# thetford c200 cs wiring please help



## mickymost (Oct 2, 2014)

hi i am installing a new c200 cs thetfford in my old mercedes camper just aquired called bertie.

does anyone know how to wire up a thetford c200cs ? four wires terminal block on the toilet being brown blue black and black/white my van has a basic onboard system 12 volt with microswitch taps and whale inline pump on underslung tank. any help appreciated 

michael


----------



## FULL TIMER (Oct 2, 2014)

instructions are here http://www.thetford.com/LinkClick.aspx?fileticket=v5PEu5u3Uj0=&tabid=568&mid=1467 looks like you need to follow diagram 19b 
blue negative to toilet
brown positive to toilet
black also positive to toilet flush switch 
black / white  switched positive supply to your inline  pump  you will also need a negative supply  to the pump


----------



## mickymost (Oct 2, 2014)

*I have tried the manual on thetford website*

thank you yes I have tried wiring up from these instructions on thetford website.(i was also advised to call thetford helpline today by magnum motorhomes of grimsby the dealer i purchased from) but was put in a queue for over an hour and at my cost so gave up on the phone as never got to speak to a tech expert from the  call but although i can hear the pump running when pushing the blue button on toilet no water appears around toilet rim.My van * bertie* has basic wiring i/e no control panel and the water tank has an inline whale pump.The water is reaching the toilet but it seems the solenoid? is not opening to let the water through? its gotta be the wiring buit Im not sure of the correct set up any more ideas?      


regards Michael


----------



## mickymost (Oct 3, 2014)

*My Thetford c200cs   UPDATED*

Thank you FULL TIMER for the one and only reply.

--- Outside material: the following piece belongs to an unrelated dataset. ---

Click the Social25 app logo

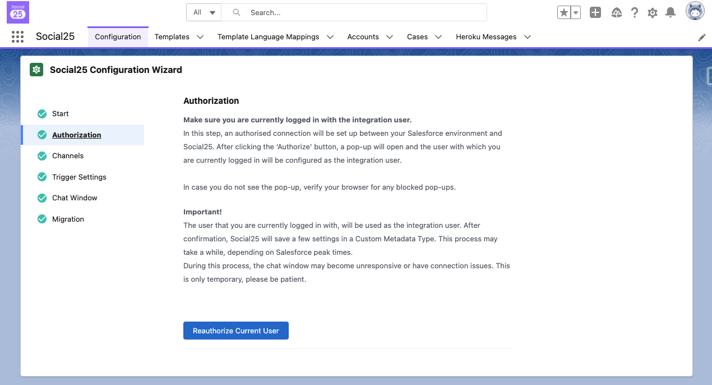tap(18, 12)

Update..      The so called tech Expert at Magnum motorhomes called Ken phoned me this morning.He got me doing this that and the other with the pump wiring and the Thetford toilet wiring over a few phone calls (again it was costing me)to ring him back with the results.He had me running the taps as I pressed the flush button on the toilet but still no joy.So still not working and he said he was baffled?So what chance did I have.By lunchtime today he said he would get back to the experts at Thetford and he would ring me with the reply.Well I had enough by then and told him its not fit for its purpose.Reluctantly they agreed to change it.I only had it for 7 days as it was.I went all the way there this afternoon a round trip of over 85 miles and came home with the other model with the built in water flush Tank.No plumbing in yay and only two batteries for the level light.If I had known this one was available I would have bought it on the first visit,but was not advised they had them and was sold the more complicated plumbing in one so any converters out there if you want the easy route go for the built in flush tank Thetford, with no wiring or plumbing to connect.


regards Michael


----------